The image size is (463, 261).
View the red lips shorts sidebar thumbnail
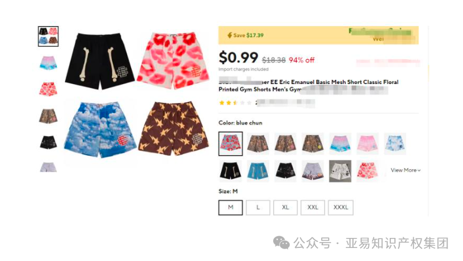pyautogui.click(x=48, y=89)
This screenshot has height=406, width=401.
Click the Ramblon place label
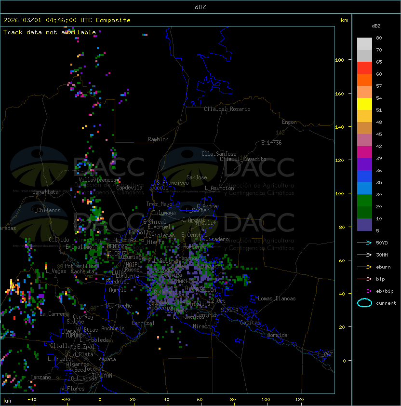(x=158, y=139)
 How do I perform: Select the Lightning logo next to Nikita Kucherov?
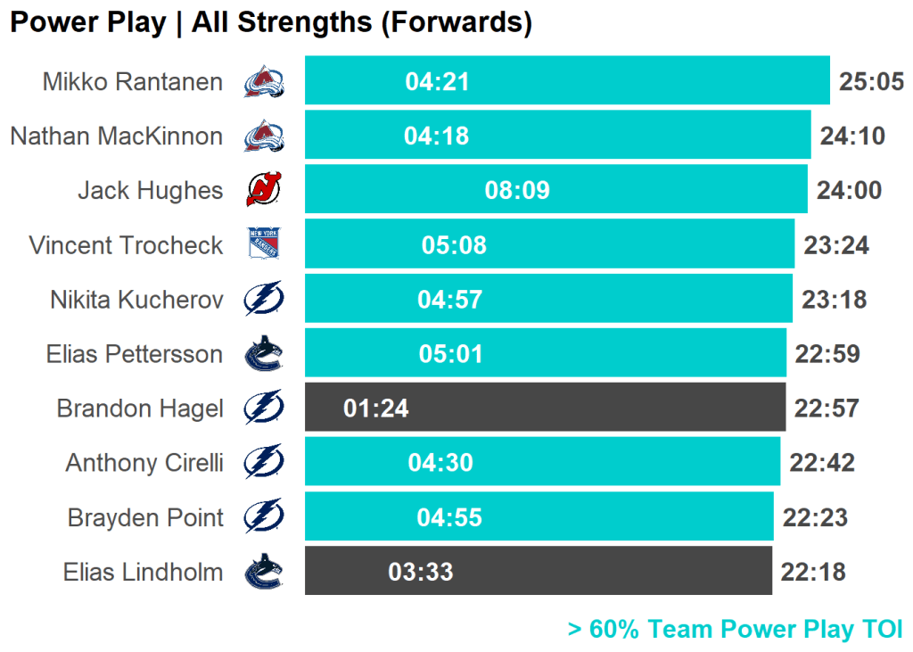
☆ ☆ ☆ ☆
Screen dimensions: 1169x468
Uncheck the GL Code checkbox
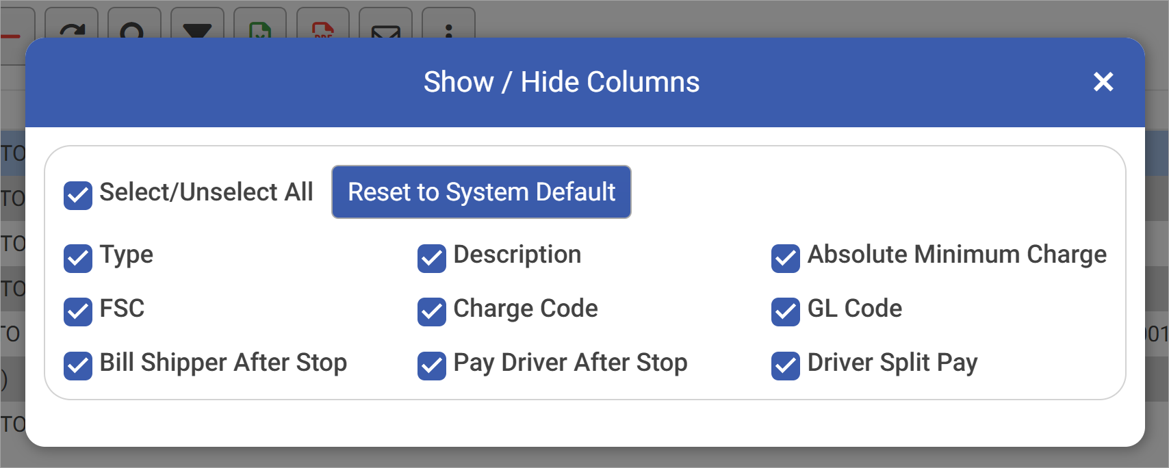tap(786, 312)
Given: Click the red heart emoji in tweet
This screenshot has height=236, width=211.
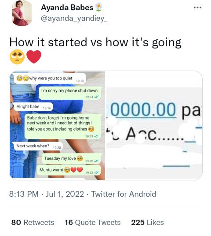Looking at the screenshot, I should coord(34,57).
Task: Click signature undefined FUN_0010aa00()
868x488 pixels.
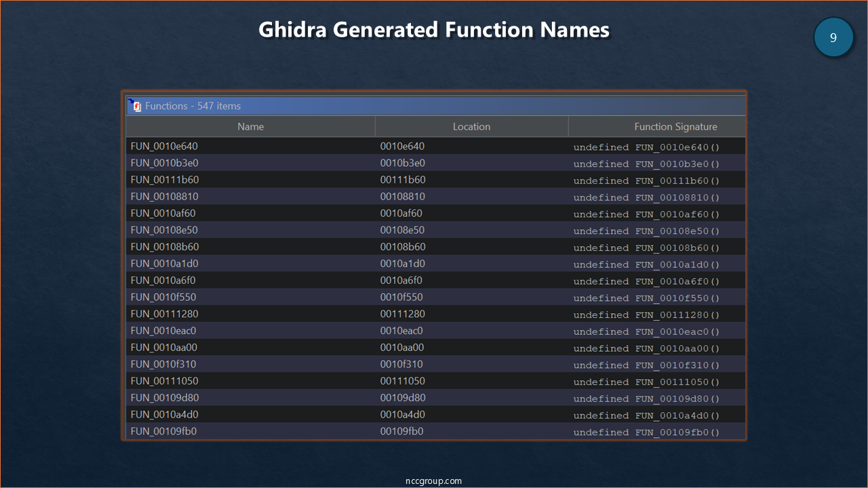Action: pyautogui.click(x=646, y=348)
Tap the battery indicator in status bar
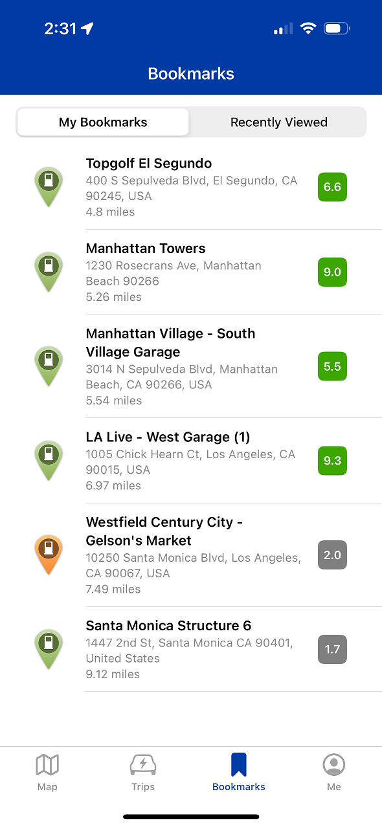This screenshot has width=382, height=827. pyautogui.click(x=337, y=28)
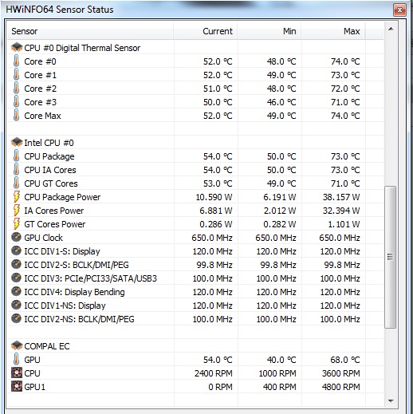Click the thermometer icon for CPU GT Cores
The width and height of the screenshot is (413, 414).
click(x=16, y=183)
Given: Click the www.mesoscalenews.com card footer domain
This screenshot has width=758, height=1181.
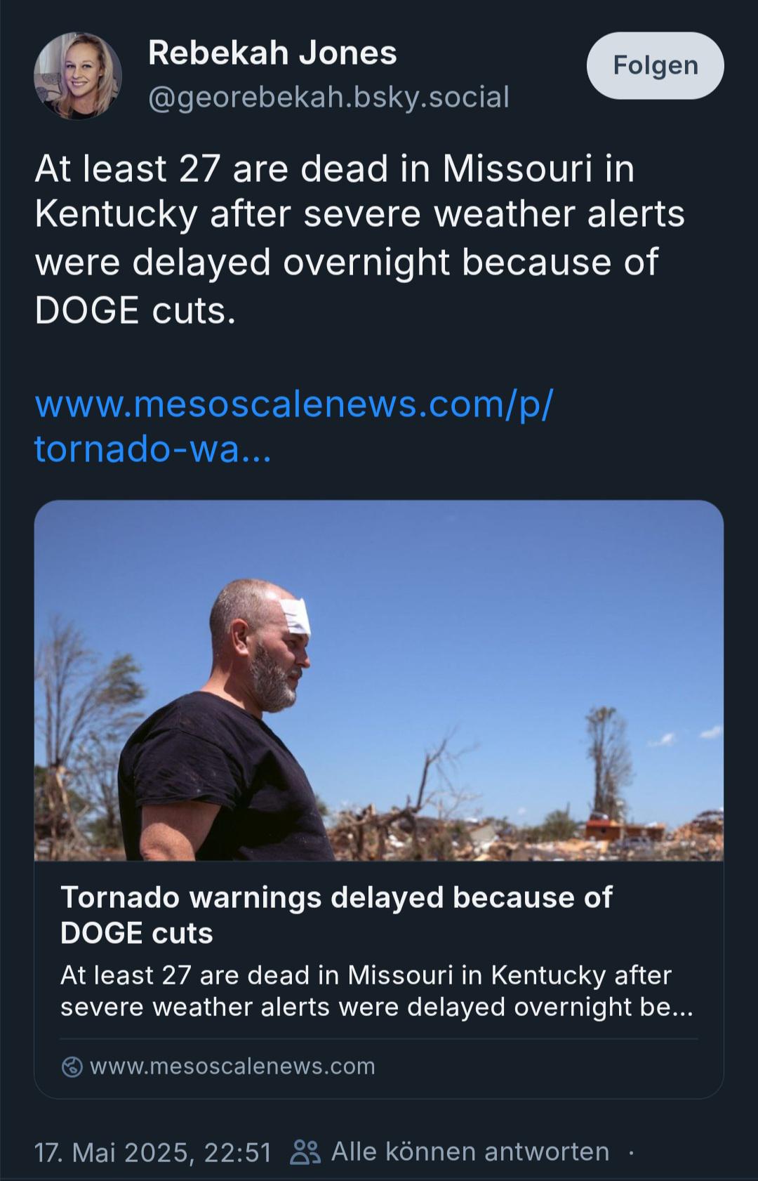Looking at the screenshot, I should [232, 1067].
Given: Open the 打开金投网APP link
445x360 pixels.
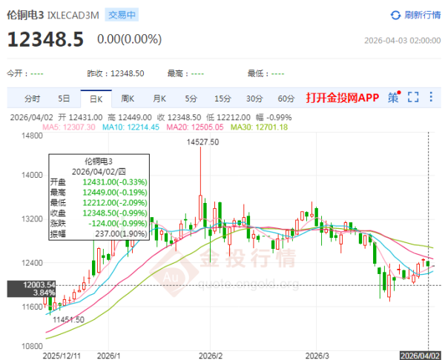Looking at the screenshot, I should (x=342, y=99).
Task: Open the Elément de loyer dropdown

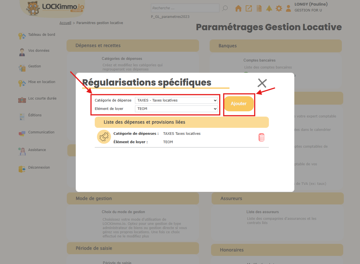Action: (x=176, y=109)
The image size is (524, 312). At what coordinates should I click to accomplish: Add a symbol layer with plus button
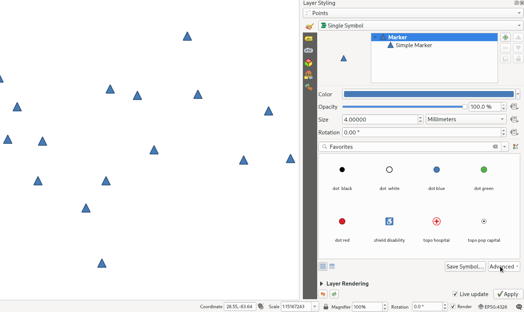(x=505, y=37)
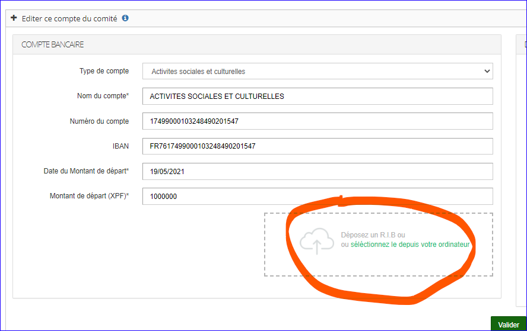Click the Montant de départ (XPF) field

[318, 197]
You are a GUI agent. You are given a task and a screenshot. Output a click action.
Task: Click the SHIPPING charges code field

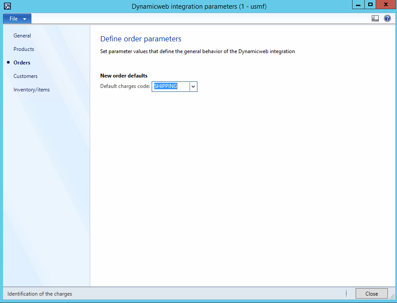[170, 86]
☆ ☆ ☆ ☆
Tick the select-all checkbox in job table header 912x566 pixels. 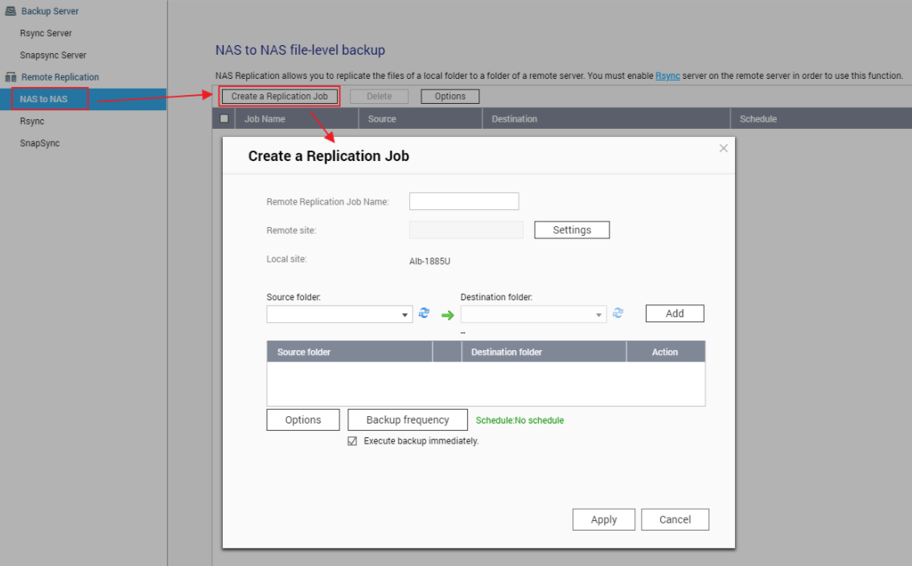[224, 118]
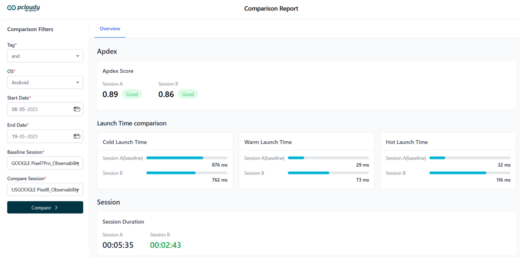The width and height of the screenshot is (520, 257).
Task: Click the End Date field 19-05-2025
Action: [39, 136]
☆ ☆ ☆ ☆
→ **WHAT YOU HAVE TO DO**
From the records above, transcribe only the stretch from the line with "This screenshot has height=236, width=211." through the line with "Given: Open the 打开金投网APP link", keeping both ends. Omit pictures.

→ **WORKED SOLUTION**
This screenshot has height=236, width=211.
Looking at the screenshot, I should coord(34,57).
Task: Click signature undefined FUN_0010aa00()
868x488 pixels.
Action: pyautogui.click(x=646, y=348)
Tap the battery indicator in status bar
This screenshot has width=382, height=827. pyautogui.click(x=337, y=28)
Click the thermometer icon for CPU GT Cores
The width and height of the screenshot is (413, 414).
click(x=16, y=183)
Given: Click the www.mesoscalenews.com card footer domain
This screenshot has width=758, height=1181.
Looking at the screenshot, I should [232, 1067].
Given: Open the 打开金投网APP link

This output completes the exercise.